DIRECTIONS: Reproduce the rows below word for word, starting with the line that contains "Select the 08/01 triangle date marker" and continuing to the end of the rows.

** Begin EXERCISE MATERIAL **

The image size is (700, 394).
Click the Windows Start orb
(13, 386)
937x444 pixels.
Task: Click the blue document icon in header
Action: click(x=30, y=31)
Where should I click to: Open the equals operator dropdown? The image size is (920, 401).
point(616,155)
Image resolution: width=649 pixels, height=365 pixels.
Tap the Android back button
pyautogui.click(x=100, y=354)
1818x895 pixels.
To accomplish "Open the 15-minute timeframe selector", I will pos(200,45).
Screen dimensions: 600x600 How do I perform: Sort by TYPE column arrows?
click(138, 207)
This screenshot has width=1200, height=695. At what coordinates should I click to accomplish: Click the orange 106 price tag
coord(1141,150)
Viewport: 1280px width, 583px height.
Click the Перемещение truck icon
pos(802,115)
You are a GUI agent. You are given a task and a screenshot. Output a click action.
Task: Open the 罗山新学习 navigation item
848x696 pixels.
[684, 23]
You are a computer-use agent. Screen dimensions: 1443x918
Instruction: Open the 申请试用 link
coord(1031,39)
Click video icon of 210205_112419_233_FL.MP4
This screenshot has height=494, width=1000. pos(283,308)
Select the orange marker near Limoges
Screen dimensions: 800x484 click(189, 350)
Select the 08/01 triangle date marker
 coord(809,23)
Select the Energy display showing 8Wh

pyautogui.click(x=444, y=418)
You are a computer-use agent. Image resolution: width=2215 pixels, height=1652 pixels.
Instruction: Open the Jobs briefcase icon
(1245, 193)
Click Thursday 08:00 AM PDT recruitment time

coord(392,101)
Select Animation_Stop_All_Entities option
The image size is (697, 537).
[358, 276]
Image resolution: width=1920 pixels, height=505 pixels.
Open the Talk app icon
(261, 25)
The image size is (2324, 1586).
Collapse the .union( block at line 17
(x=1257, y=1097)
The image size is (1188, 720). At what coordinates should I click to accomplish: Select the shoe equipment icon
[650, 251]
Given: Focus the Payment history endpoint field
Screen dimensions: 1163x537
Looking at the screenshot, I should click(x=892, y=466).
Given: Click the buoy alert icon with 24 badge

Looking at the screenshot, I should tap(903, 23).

** End EXERCISE MATERIAL **

ANSWER FOR THIS EXERCISE:
Select the 08/01 triangle date marker
 coord(809,23)
Select the Energy display showing 8Wh

pyautogui.click(x=444, y=418)
You are a computer-use agent. Image resolution: width=2215 pixels, height=1652 pixels.
Instruction: Open the Jobs briefcase icon
(1245, 193)
Click Thursday 08:00 AM PDT recruitment time

coord(392,101)
Select Animation_Stop_All_Entities option
The image size is (697, 537).
[358, 276]
Image resolution: width=1920 pixels, height=505 pixels.
Open the Talk app icon
(261, 25)
The image size is (2324, 1586).
Collapse the .union( block at line 17
(x=1257, y=1097)
The image size is (1188, 720). At what coordinates should I click to accomplish: Select the shoe equipment icon
[650, 251]
Given: Focus the Payment history endpoint field
Screen dimensions: 1163x537
Looking at the screenshot, I should click(x=892, y=466).
Given: Click the buoy alert icon with 24 badge

Looking at the screenshot, I should tap(903, 23).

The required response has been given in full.